Starting with the line that contains "You are a GUI", give again exactly and only each line through the end of the records; include the last line and exclude pictures.

(Input data begins)

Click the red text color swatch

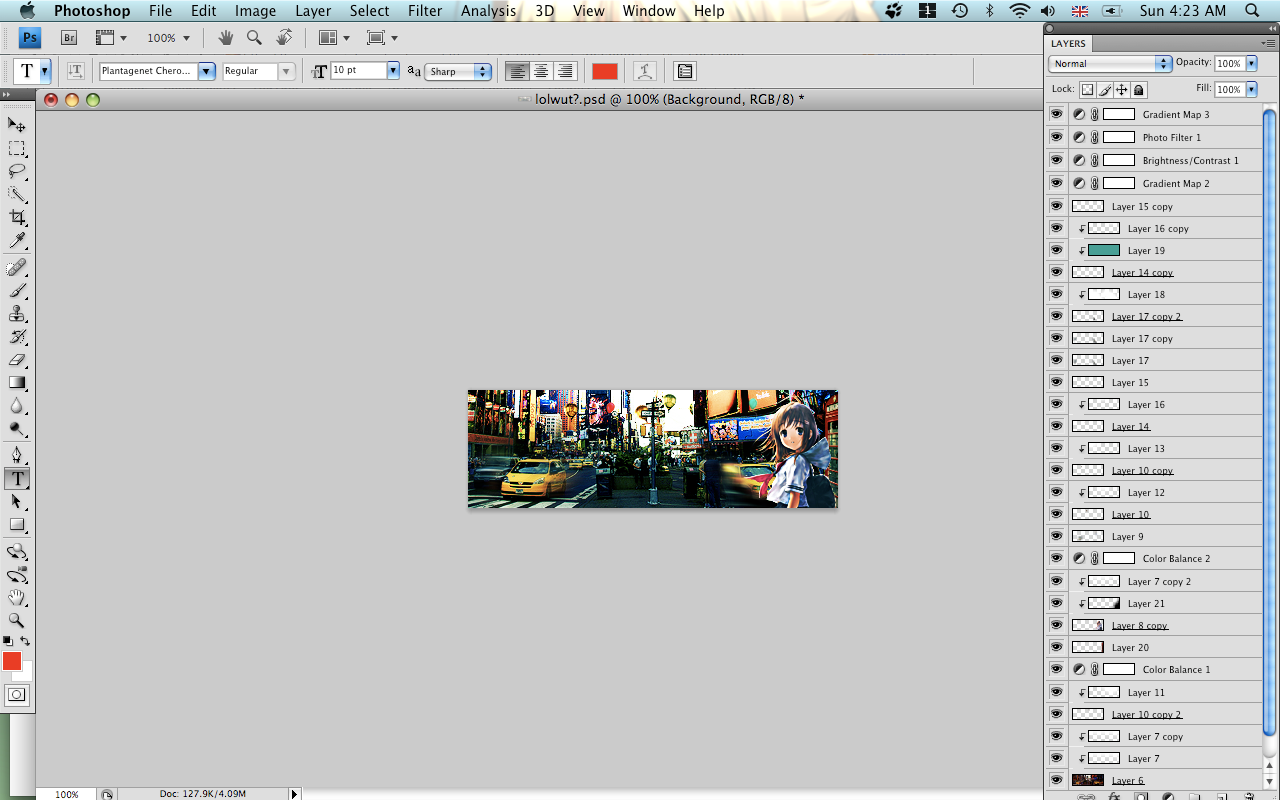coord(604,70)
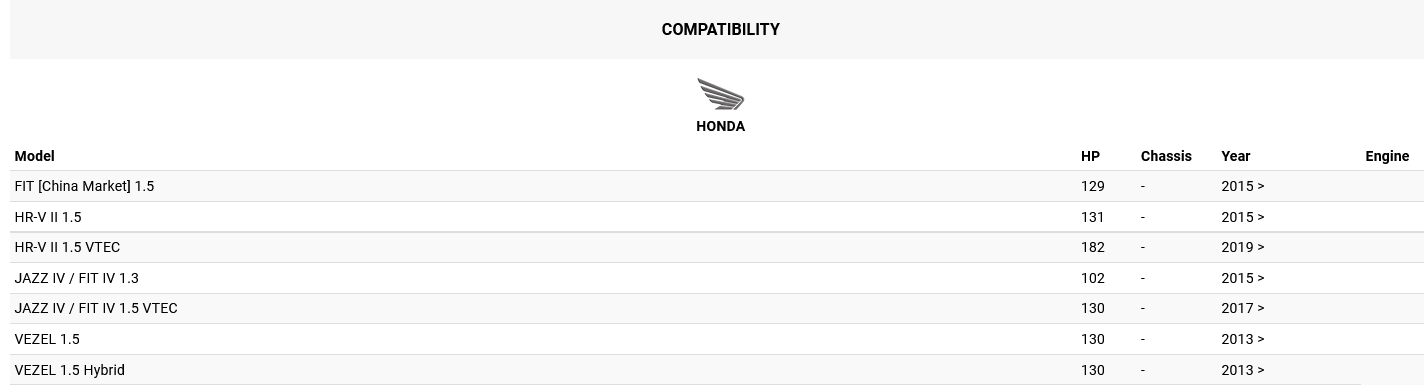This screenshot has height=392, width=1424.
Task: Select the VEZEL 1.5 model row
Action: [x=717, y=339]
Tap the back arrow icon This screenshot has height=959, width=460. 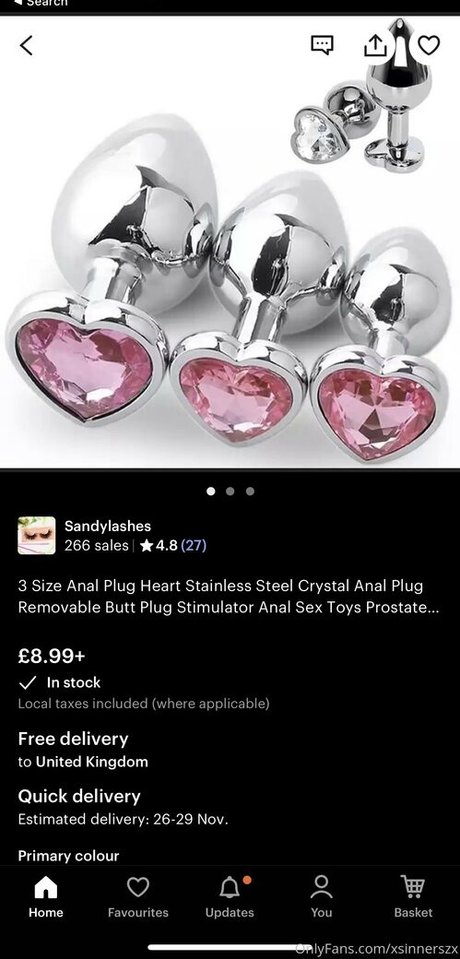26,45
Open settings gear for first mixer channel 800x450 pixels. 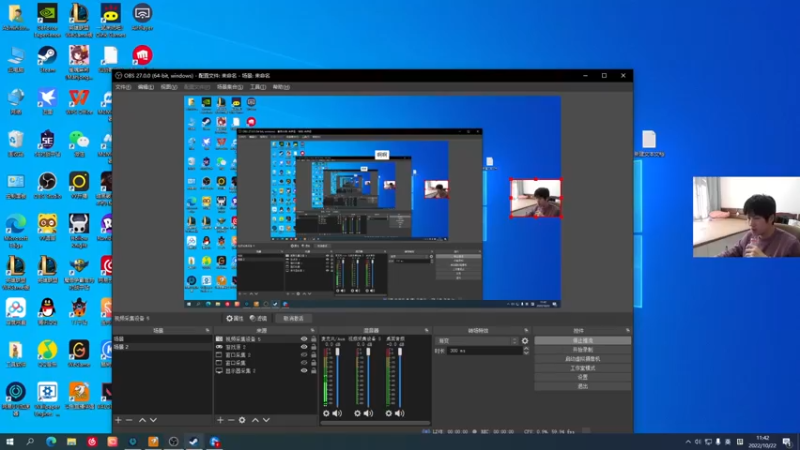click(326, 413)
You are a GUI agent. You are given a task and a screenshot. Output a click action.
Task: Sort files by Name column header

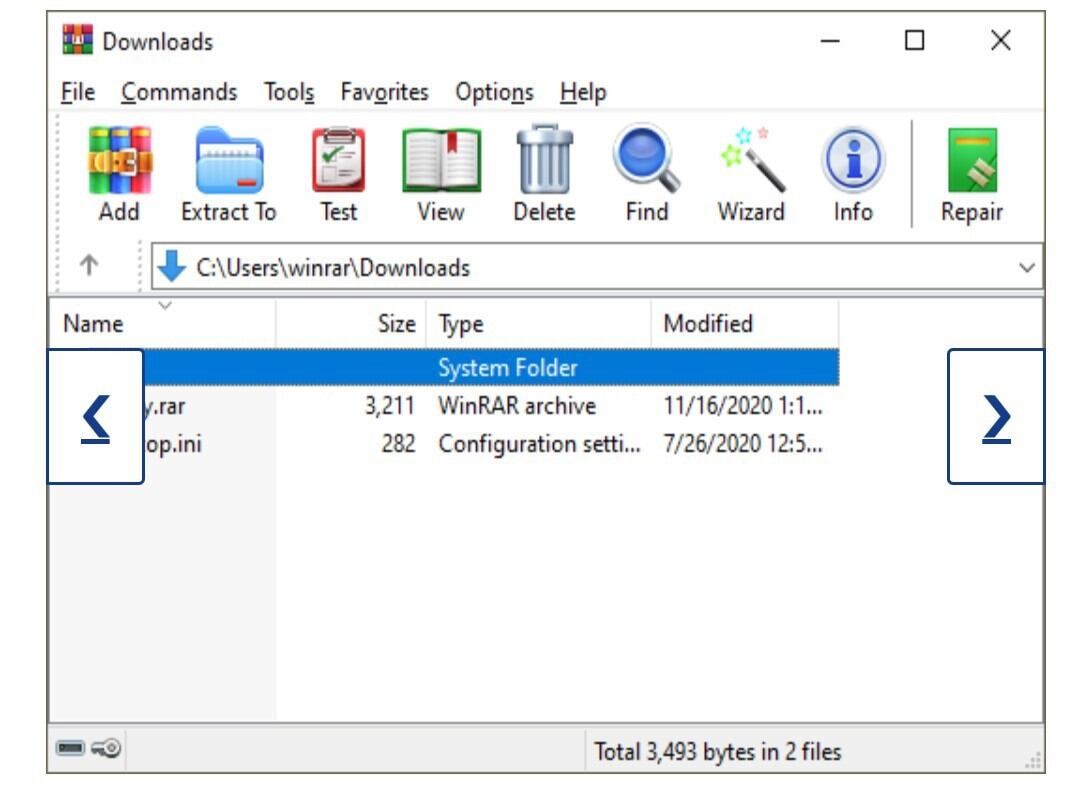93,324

(Input data ends)

## Response area
You are a GUI agent. You are given a task and a screenshot. Output a click action.
Task: Sort files by Name column header

93,324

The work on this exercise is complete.